Feathers, Ether, Sand, Speech

Lauren Marsden, Elizabeth Milton, and Sydney Southam

Curated by Whitney Brennan

16 Jun to 4 Aug 2018

Feathers, Ether, Sand, Speech presents a selection of contemporary Vancouver artists working at the intersection of performance and media art, and exploring sites of contested gender representation: the cinema, the landscape and the strip club. Lauren Marsden, Elizabeth Milton and Sydney Southam explore the presence and absence of the body to articulate their concerns surrounding labour, materiality and documentation. In challenging the voyeurship that surrounds female performance art, the artists present alternative perspectives that emphasize not the physical body, but its absence.

in challenging the voyeurship that surrounds female performance art, the artists present alternative perspectives that emphasize not the physical body, but its ABSENCE.

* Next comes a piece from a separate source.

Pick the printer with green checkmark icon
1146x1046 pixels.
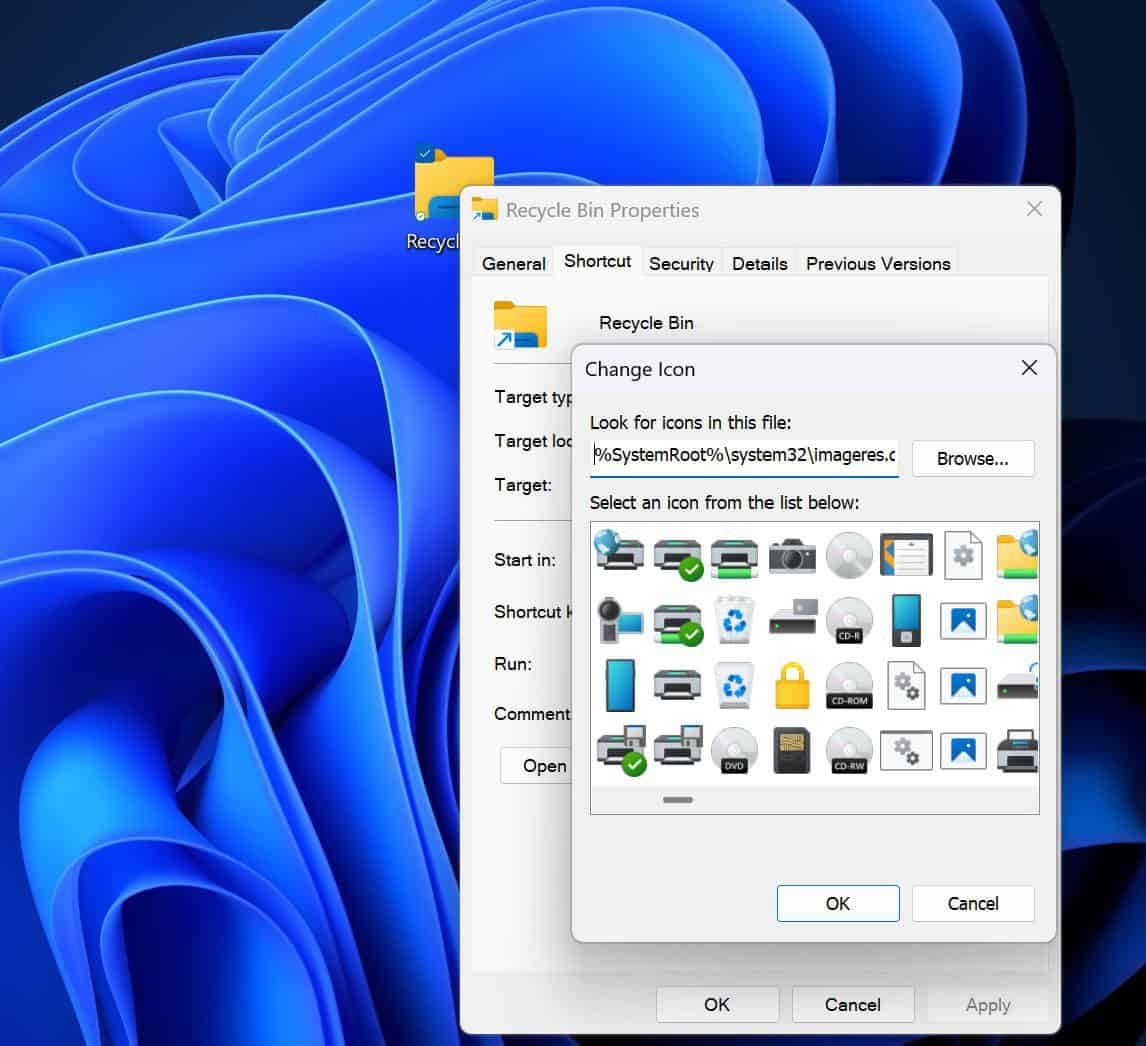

On Saturday 23 June, join the three exhibiting artists of Feathers, Ether, Sand Speech with curator Whitney Brennan in the gallery as they discuss their exhibition, and broader artistic practices.

On Thursday 28 June, the artists in Feathers, Ether, Sand, Speech will each present a film-based work that articulates aspects of their interests in cinematic techniques, and film’s relationship to performance art.

Bios

Lauren Marsden’s work studies the nature of performance and experiments with the ways a performative act can be documented and re-circulated, often in relationship to contentious and gendered sites and landscapes. At the core of her practice is a collaborative methodology called structured improvisation, which she has used with many professionals including, for example, a court illustrator, a police sketch artist, a typeface designer, voice-over actors, costume designers, and pole dancers. She has exhibited her work at galleries and film festivals in Canada, the Unites States, Italy, Mexico, and Trinidad and Tobago. She teaches media arts and critical writing and has held positions at the University of Victoria, Simon Fraser University, and Quest University. She is the editor of Decoy Magazine, an arts publication based in Vancouver, BC.

Elizabeth Milton is a performance and media artist who lives as a guest on the unceded territories of the Musqueam, Squamish and Tsleil-Waututh First Nations in Vancouver, Canada. Her video and photo-based works utilize absurdist character-play and camp materiality to explore identity and affect. Through hyperbolic expressivity, comedic excess and processes of endurance, Milton examines the performative potential of maximalist femininity, novelty store glamour and the garish refuse of commercial culture. Her work has been exhibited and performed in Canada and Europe and developed through artist residencies at the Banff Centre, Access Gallery and Skaftfell Centre for Visual Art, Iceland. Milton holds an MFA in Studio Art from the University of British Columbia and a BFA in Visual Art from Simon Fraser University. She is a faculty member in the Department of Fine Arts at Langara College where she instructs studio courses in Media and Performance.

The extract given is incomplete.